Griffith University (AUSTRALIA)
The scientific exploration of how people learn resulted in the theory named Constructivism. Such theory explains how students build their understanding of the world, assembling concepts into knowledge. The main process consists of experiencing something and then reflecting on those experiences. This paper describes our experience in teaching and undergraduate course (third year) in database management system using laboratories, simulators, problem-solving tutorial session and of course lectures and recorded lectures (on-line delivery). We identified several concepts and tracked down the level of novelty of the idea and also the experience students had with it though the different learning activities in the course. We were fortunate enough that students could select several paths for their learning, in particular, some attended lectures while other only used the lecture recordings. Nevertheless, lectures included active techniques (some small experiments).

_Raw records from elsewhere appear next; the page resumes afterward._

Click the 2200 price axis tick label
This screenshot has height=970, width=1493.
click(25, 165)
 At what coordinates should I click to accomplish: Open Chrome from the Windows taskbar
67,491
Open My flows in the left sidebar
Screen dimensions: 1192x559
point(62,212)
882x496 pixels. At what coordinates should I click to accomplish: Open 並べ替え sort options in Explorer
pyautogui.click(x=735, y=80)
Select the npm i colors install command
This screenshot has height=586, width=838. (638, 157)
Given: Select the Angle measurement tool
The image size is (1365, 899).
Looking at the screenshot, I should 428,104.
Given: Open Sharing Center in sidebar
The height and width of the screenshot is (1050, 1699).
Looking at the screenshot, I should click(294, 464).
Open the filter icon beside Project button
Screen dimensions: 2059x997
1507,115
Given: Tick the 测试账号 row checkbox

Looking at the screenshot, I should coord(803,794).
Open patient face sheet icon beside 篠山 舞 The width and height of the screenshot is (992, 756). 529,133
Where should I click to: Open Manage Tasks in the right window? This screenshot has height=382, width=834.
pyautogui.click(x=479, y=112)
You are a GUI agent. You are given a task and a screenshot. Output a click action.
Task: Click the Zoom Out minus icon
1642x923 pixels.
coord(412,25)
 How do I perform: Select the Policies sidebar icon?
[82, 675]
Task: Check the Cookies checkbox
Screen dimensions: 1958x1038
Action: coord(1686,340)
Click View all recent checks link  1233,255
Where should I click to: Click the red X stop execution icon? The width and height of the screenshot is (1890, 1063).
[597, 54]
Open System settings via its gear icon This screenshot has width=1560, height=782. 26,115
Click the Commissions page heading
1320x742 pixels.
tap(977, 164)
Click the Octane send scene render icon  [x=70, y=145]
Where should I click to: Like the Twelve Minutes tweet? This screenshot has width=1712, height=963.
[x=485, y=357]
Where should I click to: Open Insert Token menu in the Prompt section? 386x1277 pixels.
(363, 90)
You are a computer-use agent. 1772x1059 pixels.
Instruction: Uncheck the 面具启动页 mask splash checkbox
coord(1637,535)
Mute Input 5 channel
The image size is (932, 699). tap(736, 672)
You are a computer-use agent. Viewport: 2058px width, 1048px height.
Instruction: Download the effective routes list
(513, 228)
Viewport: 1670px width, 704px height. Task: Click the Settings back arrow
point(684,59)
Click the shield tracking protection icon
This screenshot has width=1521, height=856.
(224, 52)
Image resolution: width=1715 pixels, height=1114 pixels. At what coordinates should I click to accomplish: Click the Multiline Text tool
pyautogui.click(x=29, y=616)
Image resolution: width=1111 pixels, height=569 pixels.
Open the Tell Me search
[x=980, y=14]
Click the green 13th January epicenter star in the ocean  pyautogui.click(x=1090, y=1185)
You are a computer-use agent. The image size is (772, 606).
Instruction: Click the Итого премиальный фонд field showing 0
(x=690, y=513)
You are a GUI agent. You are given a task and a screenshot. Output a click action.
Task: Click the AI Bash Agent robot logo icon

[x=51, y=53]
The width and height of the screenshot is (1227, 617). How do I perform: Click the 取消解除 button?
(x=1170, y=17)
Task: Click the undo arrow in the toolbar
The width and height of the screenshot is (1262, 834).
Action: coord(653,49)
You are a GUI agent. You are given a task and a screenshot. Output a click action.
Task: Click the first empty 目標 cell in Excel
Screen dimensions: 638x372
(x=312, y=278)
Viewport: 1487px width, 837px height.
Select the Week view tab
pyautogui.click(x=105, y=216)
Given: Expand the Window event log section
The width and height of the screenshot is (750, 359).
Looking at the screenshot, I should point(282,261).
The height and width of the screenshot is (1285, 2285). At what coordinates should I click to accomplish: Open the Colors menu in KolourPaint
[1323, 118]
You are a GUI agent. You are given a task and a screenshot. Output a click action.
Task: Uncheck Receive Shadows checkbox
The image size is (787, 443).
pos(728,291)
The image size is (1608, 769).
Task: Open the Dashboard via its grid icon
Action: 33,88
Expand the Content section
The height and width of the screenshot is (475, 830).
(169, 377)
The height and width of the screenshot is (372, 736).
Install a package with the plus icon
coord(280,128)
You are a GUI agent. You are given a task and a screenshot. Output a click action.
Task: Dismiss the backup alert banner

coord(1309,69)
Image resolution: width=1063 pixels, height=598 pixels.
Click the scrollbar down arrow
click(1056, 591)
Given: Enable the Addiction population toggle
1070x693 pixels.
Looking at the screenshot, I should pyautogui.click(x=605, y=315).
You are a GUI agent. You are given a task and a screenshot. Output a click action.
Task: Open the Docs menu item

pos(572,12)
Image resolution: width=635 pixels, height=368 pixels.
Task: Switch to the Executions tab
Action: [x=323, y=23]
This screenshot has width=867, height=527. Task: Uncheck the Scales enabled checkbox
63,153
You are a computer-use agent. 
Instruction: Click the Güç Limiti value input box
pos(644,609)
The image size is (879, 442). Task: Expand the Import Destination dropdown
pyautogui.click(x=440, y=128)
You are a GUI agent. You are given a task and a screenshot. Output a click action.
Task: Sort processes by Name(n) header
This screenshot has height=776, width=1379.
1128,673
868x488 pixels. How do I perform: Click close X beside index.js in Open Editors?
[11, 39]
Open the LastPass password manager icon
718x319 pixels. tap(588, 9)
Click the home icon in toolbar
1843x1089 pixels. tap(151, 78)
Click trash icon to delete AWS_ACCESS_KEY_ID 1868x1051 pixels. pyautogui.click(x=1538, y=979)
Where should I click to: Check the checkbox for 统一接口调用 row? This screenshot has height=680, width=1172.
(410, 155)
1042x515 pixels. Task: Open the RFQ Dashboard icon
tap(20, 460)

While Constructivism is typically applied to science delivery as its fundamental principles consist of analysing the current understanding and then designing an experiment to either revise the views or confirm them, we wanted to adapt this to a more technologically oriented and applied technology. In fact, our aim is to review the conceptual understanding that students have of how a database works.

A crucial learning objective if that software engineering graduates shall use their understanding of the working of a database server to produce a highly efficient design of database system that performs well for a diversity of needs and workloads.

The challenge today is that 's hard to recreate the environment in which complex database servers operate in an undergraduate course. For example, to setup a scenario where thousand of users are executing transactions concurrently. And if we did, it would be delicate to create the experiment for students to observe different effects caused by the setting of parameters. Thus, the challenge was to create experiences and active techniques to apply to the learning objectives of the course and that could be conducted in the simple setting of laboratories, workshops or lectures and within the 100-minutes duration of such sessions.

Parallel with this, we created the assessment instruments that enabled us to rank the level of attainment on a concept as per Bloom's taxonomy. We anticipated that the more experimentation and reflection we provided on a concept, the higher the level students would demonstrate.

We repeated our approach for three editions of the course. The evidence collected during these three versions demonstrate
that concrete experience is invaluable even for the lowest categories of the cognitive domain of Bloom's taxonomy. We introduced other elements, like authentic assessment, but it seems particularly clear that the concrete experience is the most relevant component in students being able to progress in the ladder describe by Bloom's taxonomy.